DATI REGISTRATI =
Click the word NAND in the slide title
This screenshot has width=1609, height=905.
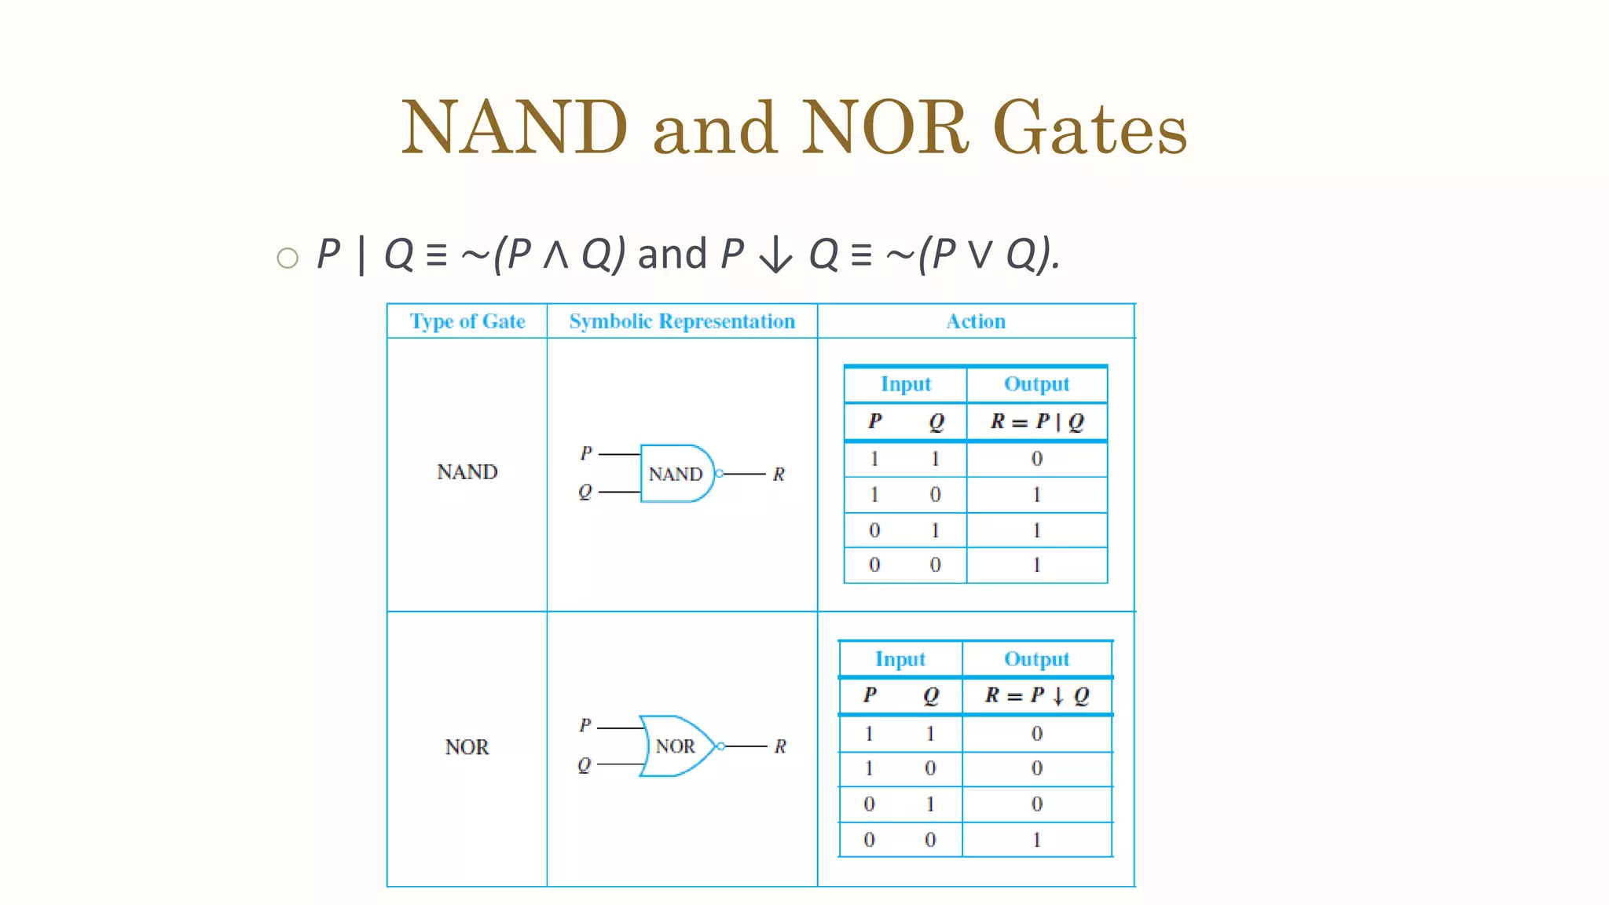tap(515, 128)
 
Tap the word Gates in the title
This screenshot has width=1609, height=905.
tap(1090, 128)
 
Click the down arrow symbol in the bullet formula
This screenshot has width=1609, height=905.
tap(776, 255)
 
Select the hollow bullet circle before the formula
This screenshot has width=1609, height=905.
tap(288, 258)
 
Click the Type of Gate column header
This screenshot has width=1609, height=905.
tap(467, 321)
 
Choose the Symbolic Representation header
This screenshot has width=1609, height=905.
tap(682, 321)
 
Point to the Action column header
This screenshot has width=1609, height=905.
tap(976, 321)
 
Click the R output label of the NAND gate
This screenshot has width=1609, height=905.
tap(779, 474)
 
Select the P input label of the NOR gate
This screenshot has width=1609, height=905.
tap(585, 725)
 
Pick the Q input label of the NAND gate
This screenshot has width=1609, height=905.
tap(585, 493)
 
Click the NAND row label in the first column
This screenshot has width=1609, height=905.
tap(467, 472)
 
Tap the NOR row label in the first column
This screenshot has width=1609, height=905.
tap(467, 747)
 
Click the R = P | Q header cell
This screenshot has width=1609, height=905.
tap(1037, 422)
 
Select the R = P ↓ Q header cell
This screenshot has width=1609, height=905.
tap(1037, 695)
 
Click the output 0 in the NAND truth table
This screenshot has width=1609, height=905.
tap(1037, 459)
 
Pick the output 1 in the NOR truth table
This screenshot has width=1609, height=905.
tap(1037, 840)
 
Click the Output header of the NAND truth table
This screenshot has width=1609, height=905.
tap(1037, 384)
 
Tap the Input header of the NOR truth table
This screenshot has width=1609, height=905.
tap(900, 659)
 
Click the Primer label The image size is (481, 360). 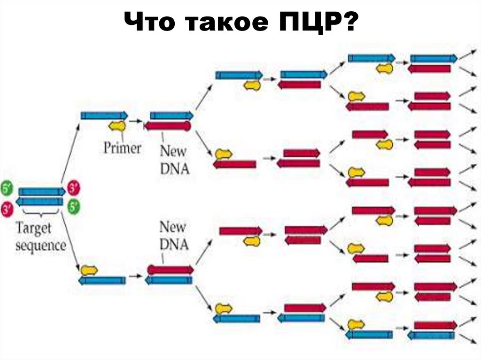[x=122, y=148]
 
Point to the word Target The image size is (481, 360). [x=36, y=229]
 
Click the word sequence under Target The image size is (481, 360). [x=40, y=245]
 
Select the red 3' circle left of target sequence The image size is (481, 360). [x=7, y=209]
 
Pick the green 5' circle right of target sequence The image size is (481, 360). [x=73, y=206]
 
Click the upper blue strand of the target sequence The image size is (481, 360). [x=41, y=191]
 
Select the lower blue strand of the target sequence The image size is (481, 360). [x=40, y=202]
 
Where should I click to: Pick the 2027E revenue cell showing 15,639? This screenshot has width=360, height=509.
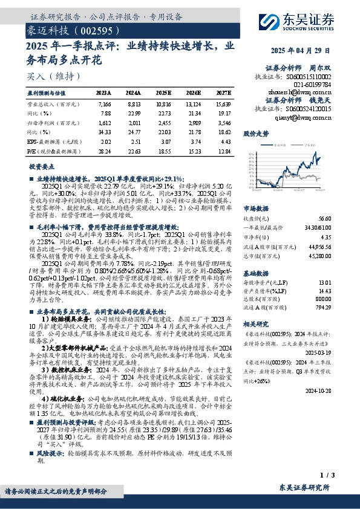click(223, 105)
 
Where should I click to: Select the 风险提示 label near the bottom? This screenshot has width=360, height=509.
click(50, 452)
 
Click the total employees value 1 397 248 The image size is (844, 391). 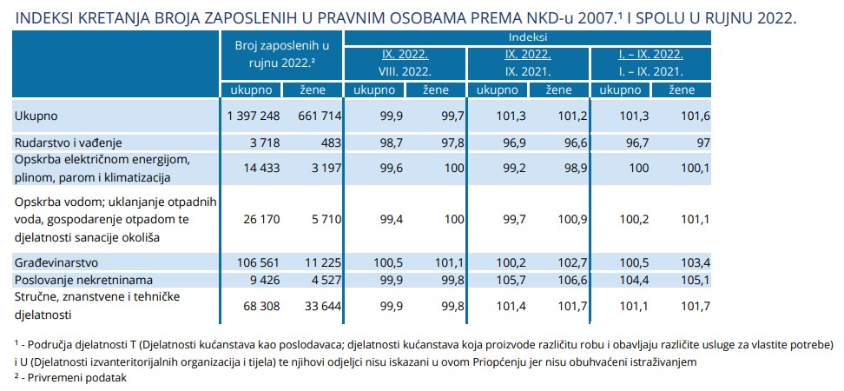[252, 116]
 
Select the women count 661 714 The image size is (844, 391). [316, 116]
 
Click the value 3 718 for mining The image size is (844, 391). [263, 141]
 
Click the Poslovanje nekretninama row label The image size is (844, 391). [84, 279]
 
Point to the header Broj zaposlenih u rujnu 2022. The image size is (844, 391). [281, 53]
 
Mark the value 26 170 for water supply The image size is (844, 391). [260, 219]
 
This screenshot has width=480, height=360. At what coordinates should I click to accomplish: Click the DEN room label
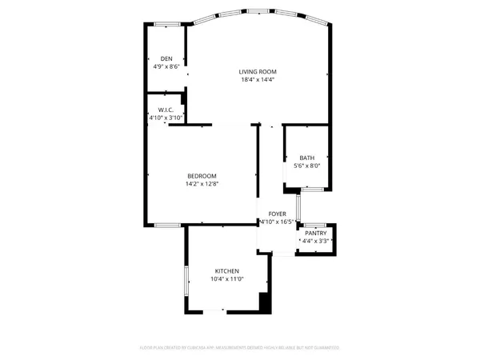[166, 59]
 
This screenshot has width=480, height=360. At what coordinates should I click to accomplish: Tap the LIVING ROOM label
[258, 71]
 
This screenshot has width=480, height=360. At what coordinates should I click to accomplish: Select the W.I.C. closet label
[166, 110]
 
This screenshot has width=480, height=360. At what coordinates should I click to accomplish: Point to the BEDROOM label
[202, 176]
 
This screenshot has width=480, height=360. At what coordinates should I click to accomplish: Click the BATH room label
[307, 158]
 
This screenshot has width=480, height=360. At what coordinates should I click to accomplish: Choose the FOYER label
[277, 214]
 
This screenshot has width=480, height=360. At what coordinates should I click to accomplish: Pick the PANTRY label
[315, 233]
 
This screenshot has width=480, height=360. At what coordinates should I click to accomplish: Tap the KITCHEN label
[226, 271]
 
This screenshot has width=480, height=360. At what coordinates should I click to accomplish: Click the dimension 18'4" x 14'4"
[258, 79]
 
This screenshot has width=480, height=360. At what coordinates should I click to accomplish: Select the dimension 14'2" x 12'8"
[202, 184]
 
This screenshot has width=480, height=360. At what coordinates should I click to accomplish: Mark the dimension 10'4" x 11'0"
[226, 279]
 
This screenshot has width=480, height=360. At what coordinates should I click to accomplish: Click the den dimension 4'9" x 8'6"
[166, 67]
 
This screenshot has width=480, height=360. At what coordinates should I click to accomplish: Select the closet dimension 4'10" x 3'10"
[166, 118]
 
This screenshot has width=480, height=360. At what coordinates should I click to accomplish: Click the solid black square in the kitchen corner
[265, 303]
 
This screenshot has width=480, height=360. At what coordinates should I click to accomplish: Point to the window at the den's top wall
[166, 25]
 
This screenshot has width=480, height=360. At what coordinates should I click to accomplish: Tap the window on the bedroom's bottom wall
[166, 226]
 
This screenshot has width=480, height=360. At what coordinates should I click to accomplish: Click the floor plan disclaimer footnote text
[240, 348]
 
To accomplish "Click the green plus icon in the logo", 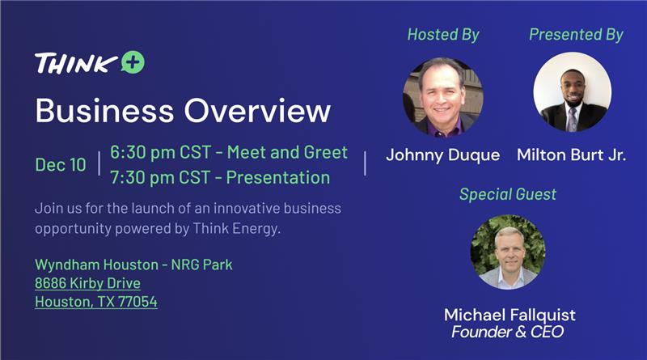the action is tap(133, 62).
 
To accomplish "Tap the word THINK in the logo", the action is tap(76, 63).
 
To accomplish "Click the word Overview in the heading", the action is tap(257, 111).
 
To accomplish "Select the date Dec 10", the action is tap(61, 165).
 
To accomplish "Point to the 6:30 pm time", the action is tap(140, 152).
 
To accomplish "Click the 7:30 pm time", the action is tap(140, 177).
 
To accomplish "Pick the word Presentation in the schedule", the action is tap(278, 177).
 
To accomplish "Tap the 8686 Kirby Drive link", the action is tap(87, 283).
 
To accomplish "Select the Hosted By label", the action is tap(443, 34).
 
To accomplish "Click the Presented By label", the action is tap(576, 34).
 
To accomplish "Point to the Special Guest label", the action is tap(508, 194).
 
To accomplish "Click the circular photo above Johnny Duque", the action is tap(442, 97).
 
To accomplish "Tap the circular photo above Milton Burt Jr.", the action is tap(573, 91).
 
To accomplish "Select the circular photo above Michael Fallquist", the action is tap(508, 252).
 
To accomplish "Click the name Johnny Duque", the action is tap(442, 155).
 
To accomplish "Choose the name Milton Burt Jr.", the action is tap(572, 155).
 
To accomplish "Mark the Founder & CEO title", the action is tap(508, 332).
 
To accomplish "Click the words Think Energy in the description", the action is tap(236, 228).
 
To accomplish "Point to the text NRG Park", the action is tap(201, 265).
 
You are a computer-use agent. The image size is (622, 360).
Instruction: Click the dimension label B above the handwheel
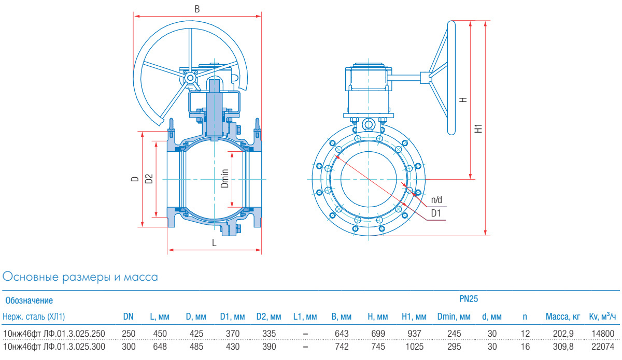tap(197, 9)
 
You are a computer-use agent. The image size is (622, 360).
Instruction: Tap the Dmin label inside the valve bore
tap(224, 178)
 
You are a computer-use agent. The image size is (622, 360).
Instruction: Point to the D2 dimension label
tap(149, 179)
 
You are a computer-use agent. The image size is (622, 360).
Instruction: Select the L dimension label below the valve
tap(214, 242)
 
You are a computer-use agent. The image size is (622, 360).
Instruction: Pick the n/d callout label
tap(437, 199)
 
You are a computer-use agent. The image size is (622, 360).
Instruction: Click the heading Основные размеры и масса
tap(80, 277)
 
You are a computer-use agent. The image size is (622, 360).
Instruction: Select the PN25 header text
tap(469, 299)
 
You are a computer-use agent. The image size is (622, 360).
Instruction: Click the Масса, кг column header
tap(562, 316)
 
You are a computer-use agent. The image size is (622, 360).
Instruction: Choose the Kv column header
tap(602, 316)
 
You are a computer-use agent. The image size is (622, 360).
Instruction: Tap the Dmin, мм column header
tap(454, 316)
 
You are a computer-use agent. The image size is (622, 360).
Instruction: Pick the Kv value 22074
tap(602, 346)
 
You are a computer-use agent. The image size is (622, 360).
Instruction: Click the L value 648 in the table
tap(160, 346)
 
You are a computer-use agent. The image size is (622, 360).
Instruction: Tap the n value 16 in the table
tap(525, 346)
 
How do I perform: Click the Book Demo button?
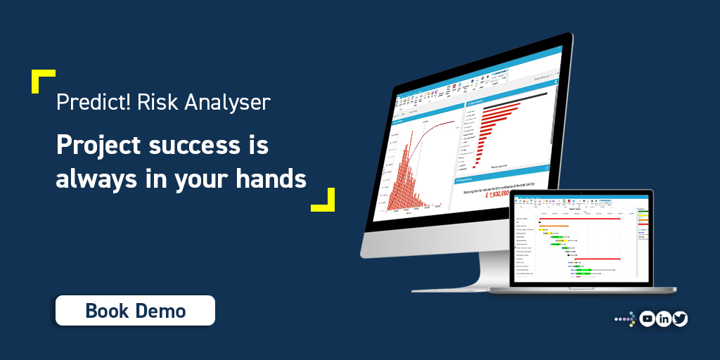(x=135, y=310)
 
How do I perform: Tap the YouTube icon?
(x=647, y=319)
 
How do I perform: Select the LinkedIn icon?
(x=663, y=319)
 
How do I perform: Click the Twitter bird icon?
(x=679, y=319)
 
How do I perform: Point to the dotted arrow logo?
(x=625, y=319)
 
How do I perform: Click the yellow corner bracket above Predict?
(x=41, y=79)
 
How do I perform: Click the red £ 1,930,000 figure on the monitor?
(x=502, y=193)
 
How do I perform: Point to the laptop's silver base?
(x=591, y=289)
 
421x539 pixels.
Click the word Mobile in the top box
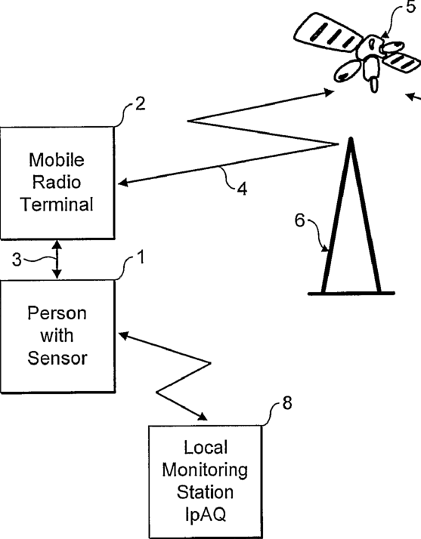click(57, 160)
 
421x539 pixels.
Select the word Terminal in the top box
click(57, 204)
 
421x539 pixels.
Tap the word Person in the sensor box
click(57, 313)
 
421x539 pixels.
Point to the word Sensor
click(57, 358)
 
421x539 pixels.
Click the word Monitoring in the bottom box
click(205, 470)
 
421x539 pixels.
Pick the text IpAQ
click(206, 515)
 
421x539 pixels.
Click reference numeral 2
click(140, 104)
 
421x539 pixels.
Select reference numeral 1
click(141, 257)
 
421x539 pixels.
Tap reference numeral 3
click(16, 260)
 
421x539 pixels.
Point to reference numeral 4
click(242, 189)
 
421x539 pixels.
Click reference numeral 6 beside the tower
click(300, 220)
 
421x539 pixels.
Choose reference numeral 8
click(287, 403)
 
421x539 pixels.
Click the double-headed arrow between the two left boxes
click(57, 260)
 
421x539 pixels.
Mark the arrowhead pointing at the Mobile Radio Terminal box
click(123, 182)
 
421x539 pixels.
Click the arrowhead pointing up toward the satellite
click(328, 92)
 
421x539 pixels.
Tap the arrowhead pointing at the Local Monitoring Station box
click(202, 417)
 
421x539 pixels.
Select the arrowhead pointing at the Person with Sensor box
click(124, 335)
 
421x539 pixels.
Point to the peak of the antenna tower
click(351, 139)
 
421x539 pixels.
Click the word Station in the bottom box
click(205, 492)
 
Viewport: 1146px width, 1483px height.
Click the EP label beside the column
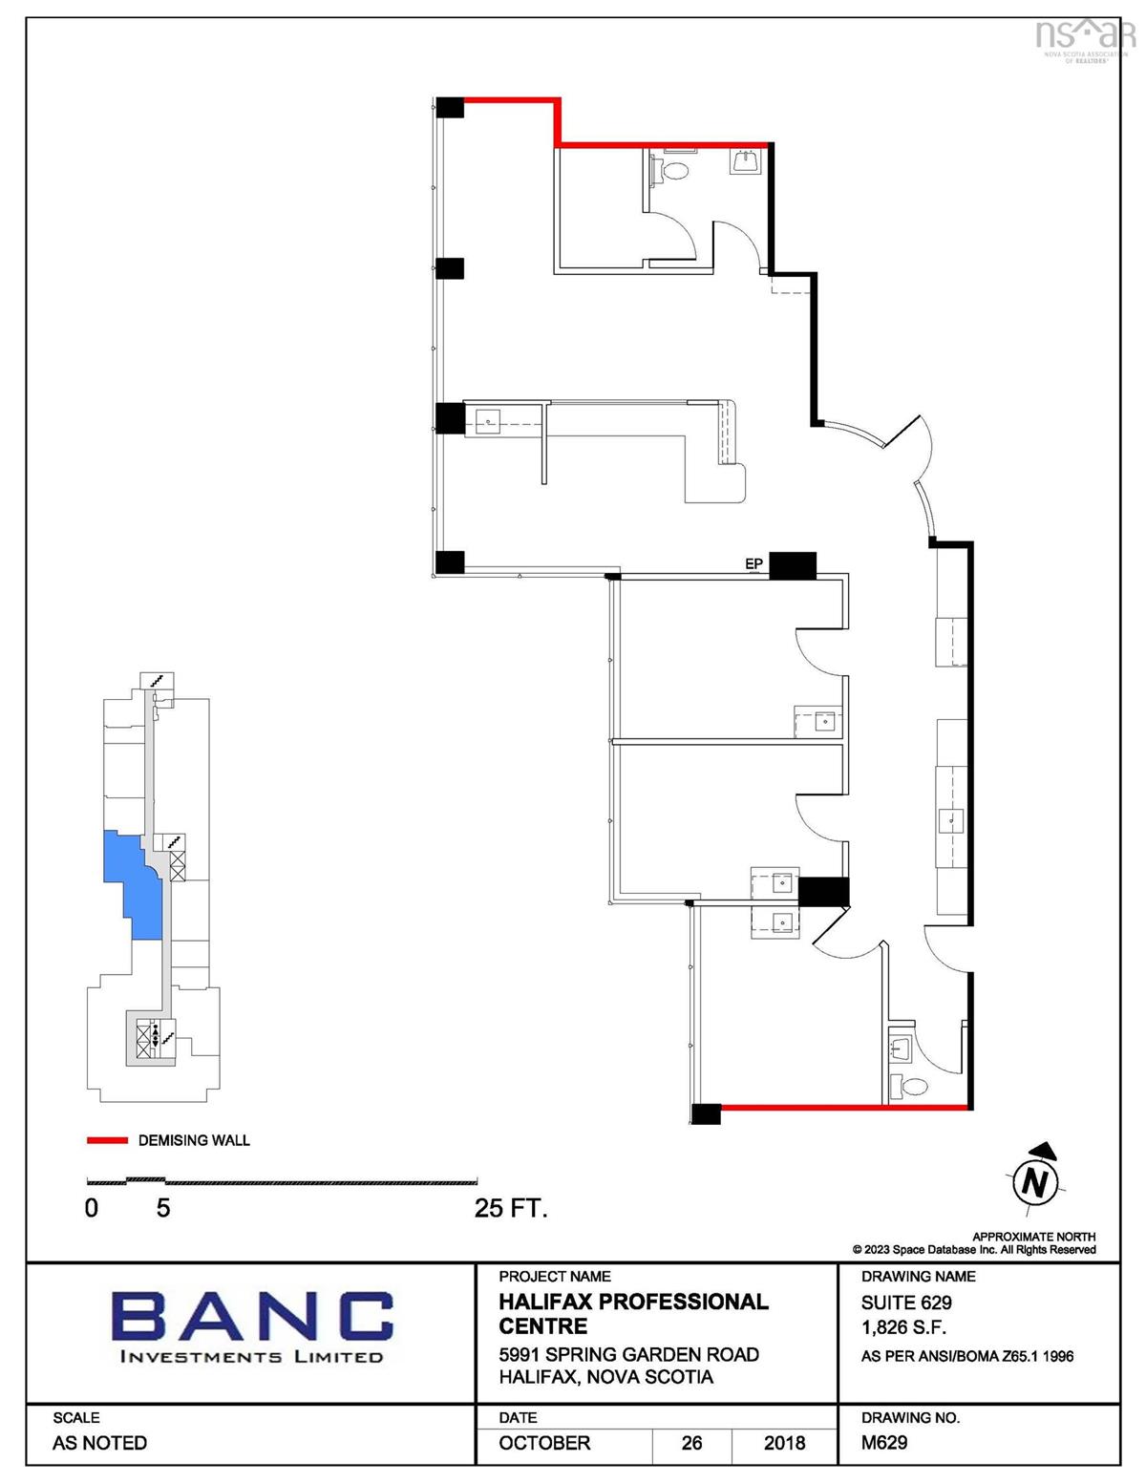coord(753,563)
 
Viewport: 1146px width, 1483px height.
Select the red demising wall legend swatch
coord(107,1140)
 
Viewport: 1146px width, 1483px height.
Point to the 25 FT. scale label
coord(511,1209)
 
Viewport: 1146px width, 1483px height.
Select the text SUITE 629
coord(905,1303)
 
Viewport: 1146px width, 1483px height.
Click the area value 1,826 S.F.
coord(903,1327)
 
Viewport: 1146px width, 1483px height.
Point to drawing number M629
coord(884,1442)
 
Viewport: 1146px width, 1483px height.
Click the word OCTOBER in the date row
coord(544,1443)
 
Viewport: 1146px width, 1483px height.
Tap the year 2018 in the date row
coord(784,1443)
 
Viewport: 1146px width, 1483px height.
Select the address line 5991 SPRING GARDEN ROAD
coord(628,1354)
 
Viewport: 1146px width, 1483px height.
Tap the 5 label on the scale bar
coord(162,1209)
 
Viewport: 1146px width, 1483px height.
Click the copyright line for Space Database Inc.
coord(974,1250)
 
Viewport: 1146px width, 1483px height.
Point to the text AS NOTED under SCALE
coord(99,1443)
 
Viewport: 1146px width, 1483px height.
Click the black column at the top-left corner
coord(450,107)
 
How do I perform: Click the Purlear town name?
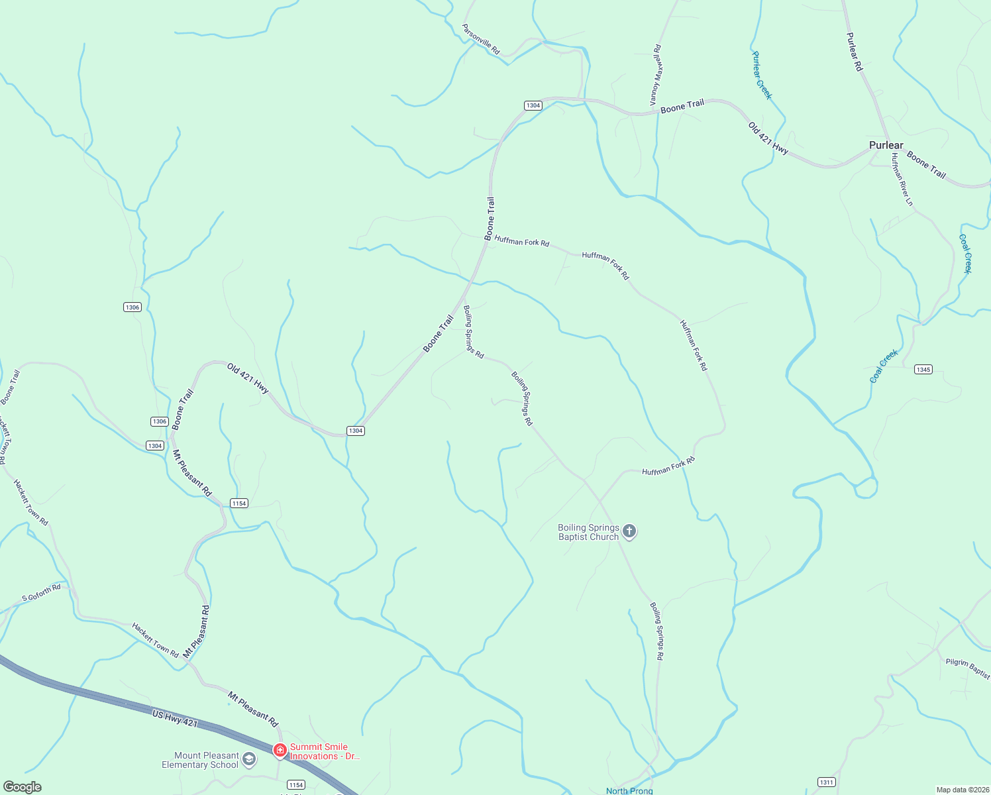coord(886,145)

SFIDA = Riscriva la parte delle registrazioni che va dall'inizio fino alla riga contenente "tap(1090, 128)", entrambe le estremità incluse, sostituendo "title" con "heading" e lasciando invariato tutto il resto. Ometta le immagini dalla risposta.

RISPOSTA COMPLETA =
Click the word NAND in the slide heading
This screenshot has width=1609, height=905.
tap(515, 128)
 
Tap the word Gates in the heading
This screenshot has width=1609, height=905.
tap(1090, 128)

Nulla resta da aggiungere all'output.